> **What this task involves**:
An exact transcript of the records is what this task asks for.

> **Dataset entries**:
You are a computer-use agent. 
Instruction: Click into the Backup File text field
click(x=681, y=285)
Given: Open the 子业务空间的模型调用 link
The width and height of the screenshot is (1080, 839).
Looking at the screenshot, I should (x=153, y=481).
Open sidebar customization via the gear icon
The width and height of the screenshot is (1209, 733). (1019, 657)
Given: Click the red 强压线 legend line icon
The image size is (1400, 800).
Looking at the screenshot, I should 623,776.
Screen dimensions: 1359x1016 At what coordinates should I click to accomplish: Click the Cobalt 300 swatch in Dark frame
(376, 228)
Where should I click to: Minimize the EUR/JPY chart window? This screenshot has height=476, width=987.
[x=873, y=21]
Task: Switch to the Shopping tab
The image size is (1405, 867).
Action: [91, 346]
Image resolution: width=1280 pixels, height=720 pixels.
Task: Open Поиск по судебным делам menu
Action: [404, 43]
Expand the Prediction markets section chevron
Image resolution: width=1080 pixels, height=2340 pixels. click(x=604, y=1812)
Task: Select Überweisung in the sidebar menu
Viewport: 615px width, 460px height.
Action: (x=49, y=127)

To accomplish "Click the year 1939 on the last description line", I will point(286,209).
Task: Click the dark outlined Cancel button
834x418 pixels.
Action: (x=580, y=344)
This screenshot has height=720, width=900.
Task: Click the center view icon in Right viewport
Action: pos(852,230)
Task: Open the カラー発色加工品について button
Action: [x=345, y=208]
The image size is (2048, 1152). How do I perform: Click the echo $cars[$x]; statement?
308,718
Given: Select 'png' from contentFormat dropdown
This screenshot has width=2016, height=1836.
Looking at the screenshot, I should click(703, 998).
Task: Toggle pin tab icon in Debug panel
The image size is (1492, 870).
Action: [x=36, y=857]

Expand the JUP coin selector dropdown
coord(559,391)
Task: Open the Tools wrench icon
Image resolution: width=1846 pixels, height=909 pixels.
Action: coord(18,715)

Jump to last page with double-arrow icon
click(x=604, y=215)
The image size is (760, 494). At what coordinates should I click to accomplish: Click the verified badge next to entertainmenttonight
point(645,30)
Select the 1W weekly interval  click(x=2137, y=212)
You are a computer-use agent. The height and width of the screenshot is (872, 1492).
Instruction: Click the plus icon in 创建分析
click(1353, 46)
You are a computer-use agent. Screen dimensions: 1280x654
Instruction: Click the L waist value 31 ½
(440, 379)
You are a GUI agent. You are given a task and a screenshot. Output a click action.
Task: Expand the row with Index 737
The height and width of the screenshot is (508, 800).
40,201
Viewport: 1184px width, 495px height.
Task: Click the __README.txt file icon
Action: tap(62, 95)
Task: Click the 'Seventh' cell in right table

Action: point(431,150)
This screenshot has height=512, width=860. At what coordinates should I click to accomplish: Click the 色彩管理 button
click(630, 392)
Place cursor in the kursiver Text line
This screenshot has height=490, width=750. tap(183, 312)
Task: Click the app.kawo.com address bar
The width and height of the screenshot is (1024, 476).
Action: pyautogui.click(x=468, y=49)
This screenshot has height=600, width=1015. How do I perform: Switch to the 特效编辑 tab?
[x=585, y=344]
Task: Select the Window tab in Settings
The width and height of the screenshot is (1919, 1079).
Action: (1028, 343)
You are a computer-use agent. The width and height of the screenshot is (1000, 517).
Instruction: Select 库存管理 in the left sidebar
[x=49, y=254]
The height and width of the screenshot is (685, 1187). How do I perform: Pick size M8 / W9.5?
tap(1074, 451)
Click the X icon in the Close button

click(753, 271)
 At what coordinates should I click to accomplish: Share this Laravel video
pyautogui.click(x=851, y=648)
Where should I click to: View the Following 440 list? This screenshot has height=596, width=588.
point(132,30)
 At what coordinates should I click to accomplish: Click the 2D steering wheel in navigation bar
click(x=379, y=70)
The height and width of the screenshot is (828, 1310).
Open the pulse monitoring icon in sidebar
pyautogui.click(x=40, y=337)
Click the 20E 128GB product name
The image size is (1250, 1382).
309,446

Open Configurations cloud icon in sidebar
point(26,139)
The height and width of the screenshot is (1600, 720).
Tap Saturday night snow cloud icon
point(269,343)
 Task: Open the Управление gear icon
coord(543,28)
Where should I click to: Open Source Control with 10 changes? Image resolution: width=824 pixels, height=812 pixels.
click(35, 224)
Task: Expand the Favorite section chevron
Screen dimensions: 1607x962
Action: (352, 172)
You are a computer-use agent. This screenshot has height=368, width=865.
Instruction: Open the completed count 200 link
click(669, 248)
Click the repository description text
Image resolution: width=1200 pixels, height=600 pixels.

> **Task solution**:
You are a computer-use agent. 
Instruction: Click into the Backup File text field
click(x=681, y=285)
Given: Open the 子业务空间的模型调用 link
The width and height of the screenshot is (1080, 839).
Looking at the screenshot, I should (x=153, y=481).
Open sidebar customization via the gear icon
The width and height of the screenshot is (1209, 733). (1019, 657)
Given: Click the red 强压线 legend line icon
The image size is (1400, 800).
Looking at the screenshot, I should 623,776.
Screen dimensions: 1359x1016 At what coordinates should I click to accomplish: Click the Cobalt 300 swatch in Dark frame
(376, 228)
Where should I click to: Minimize the EUR/JPY chart window? This screenshot has height=476, width=987.
[x=873, y=21]
Task: Switch to the Shopping tab
The image size is (1405, 867).
Action: [91, 346]
Image resolution: width=1280 pixels, height=720 pixels.
Task: Open Поиск по судебным делам menu
Action: [404, 43]
Expand the Prediction markets section chevron
Image resolution: width=1080 pixels, height=2340 pixels. click(x=604, y=1812)
Task: Select Überweisung in the sidebar menu
Viewport: 615px width, 460px height.
Action: (x=49, y=127)

To accomplish "Click the year 1939 on the last description line", I will point(286,209).
Task: Click the dark outlined Cancel button
834x418 pixels.
Action: (x=580, y=344)
This screenshot has height=720, width=900.
Task: Click the center view icon in Right viewport
Action: pos(852,230)
Task: Open the カラー発色加工品について button
Action: [x=345, y=208]
The image size is (2048, 1152). How do I perform: Click the echo $cars[$x]; statement?
308,718
Given: Select 'png' from contentFormat dropdown
This screenshot has width=2016, height=1836.
Looking at the screenshot, I should click(703, 998).
Task: Toggle pin tab icon in Debug panel
The image size is (1492, 870).
Action: [x=36, y=857]

Expand the JUP coin selector dropdown
coord(559,391)
Task: Open the Tools wrench icon
Image resolution: width=1846 pixels, height=909 pixels.
Action: coord(18,715)

Jump to last page with double-arrow icon
click(x=604, y=215)
The image size is (760, 494). At what coordinates should I click to accomplish: Click the verified badge next to entertainmenttonight
point(645,30)
Select the 1W weekly interval  click(x=2137, y=212)
You are a computer-use agent. The height and width of the screenshot is (872, 1492).
Instruction: Click the plus icon in 创建分析
click(1353, 46)
You are a computer-use agent. Screen dimensions: 1280x654
Instruction: Click the L waist value 31 ½
(440, 379)
You are a GUI agent. You are given a task and a screenshot. Output a click action.
Task: Expand the row with Index 737
The height and width of the screenshot is (508, 800).
40,201
Viewport: 1184px width, 495px height.
Task: Click the __README.txt file icon
Action: tap(62, 95)
Task: Click the 'Seventh' cell in right table

Action: point(431,150)
This screenshot has height=512, width=860. At what coordinates should I click to accomplish: Click the 色彩管理 button
click(630, 392)
Place cursor in the kursiver Text line
This screenshot has height=490, width=750. tap(183, 312)
Task: Click the app.kawo.com address bar
The width and height of the screenshot is (1024, 476).
Action: pyautogui.click(x=468, y=49)
This screenshot has height=600, width=1015. How do I perform: Switch to the 特效编辑 tab?
[x=585, y=344]
Task: Select the Window tab in Settings
The width and height of the screenshot is (1919, 1079).
Action: (1028, 343)
You are a computer-use agent. The width and height of the screenshot is (1000, 517).
Instruction: Select 库存管理 in the left sidebar
[x=49, y=254]
The height and width of the screenshot is (685, 1187). How do I perform: Pick size M8 / W9.5?
tap(1074, 451)
Click the X icon in the Close button

click(753, 271)
 At what coordinates should I click to accomplish: Share this Laravel video
pyautogui.click(x=851, y=648)
Where should I click to: View the Following 440 list? This screenshot has height=596, width=588.
point(132,30)
 At what coordinates should I click to accomplish: Click the 2D steering wheel in navigation bar
click(x=379, y=70)
The height and width of the screenshot is (828, 1310).
Open the pulse monitoring icon in sidebar
pyautogui.click(x=40, y=337)
Click the 20E 128GB product name
The image size is (1250, 1382).
309,446

Open Configurations cloud icon in sidebar
point(26,139)
The height and width of the screenshot is (1600, 720).
Tap Saturday night snow cloud icon
point(269,343)
 Task: Open the Управление gear icon
coord(543,28)
Where should I click to: Open Source Control with 10 changes? Image resolution: width=824 pixels, height=812 pixels.
click(35, 224)
Task: Expand the Favorite section chevron
Screen dimensions: 1607x962
Action: (352, 172)
You are a computer-use agent. This screenshot has height=368, width=865.
Instruction: Open the completed count 200 link
click(669, 248)
Click the repository description text
Image resolution: width=1200 pixels, height=600 pixels.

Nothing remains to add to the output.